Este tutorial te dará consejos para cuidar tu suelo pélvico en tu vida diaria.

Lo primero que debes entender es que todo lo que aumenta la presión intraabdominal es perjudicial.

Esto incluye el esfuerzo en el baño, el sobrepeso, toser demasiado o muy fuerte y los abdominales.

Todas estas cosas se acumulan y debilitan el suelo pélvico, lo que puede provocar fugas de orina o un prolapso. Aquí tienes cuatro buenos hábitos que pueden ayudarte a mantener la salud de tu suelo pélvico.

1. Comer y beber bien

Lo que comes y bebes puede influir en tu suelo pélvico:

  • No bebas demasiado (no más de 2 litros en total al día). Si tienes pérdidas a primera hora de la mañana o por la noche, puedes limitar la ingesta de líquidos varias horas antes de acostarte.
  • Pero bebe suficiente agua y come suficiente fibra para mantener a raya el estreñimiento.
  • Reduce la cafeína y otras bebidas que irritan la vejiga.
  • Pierde peso si tienes sobrepeso. En las mujeres con sobrepeso, perder incluso una pequeña cantidad de peso (menos del 10% del peso corporal total) puede disminuir las pérdidas de orina.

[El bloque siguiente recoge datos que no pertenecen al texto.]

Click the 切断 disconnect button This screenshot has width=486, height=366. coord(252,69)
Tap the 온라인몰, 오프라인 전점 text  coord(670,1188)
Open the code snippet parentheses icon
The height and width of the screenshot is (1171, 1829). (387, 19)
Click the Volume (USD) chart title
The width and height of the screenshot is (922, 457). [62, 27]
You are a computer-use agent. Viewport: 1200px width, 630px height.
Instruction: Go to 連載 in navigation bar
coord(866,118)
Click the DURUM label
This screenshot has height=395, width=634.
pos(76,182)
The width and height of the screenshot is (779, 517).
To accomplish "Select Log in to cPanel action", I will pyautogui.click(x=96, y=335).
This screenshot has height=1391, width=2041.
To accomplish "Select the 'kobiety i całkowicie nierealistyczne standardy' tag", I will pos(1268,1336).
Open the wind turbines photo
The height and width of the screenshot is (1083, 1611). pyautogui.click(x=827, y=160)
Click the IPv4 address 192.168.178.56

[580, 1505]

2. Elige cuidadosamente tu actividad física para mantener una pelvis sana

 

Esta es una lista de deportes con los que debes tener cuidado cuando tienes un trastorno del suelo pélvico:

  • Trampolín
  • Carreras de larga distancia o de velocidad
  • Ejercicios clásicos de abdominales, como las tradicionales sentadillas, rizos y abdominales

De forma más general, cualquier actividad física que genere impactos fuertes, o impactos medios de larga duración, o que aumente la presión intraabdominal debe abordarse con precaución.

Ejercicios de abdominales y salud del suelo pélvico

Los ejercicios de abdominales hacen que se cargue el suelo pélvico, con lo que se corre el riesgo de torcer los ligamentos de los órganos pélvicos y, en última instancia, de sufrir un prolapso. Es mucho mejor fortalecer los músculos del núcleo con ejercicios de estabilización del transverso abdominal (como la tabla), abdominales hipopresivos o Pilates.

Además, estirar la parte posterior de las piernas para liberar la pelvis y hacer sentadillas con regularidad para fortalecer los glúteos son bastante beneficiosos para tu suelo pélvico.

Por último, cuando tengas que levantar algo, como coger a tus hijos o las bolsas de la compra, aprieta los músculos del suelo pélvico antes y durante la elevación.

3. Intenta evitar la tos

Si fumas, corres el riesgo de que la presión intraabdominal aumente con frecuencia a causa de la tos.

Por las mismas razones, procura ahorrarte la tos asociada a las infecciones de las vías respiratorias si tienes un suelo pélvico débil.

4. Poner los pies en alto al ir al baño

Adopta una postura saludable al ir al baño y evita el estreñimiento dejando que la gravedad haga la mayor parte del trabajo en lugar de hacer esfuerzos.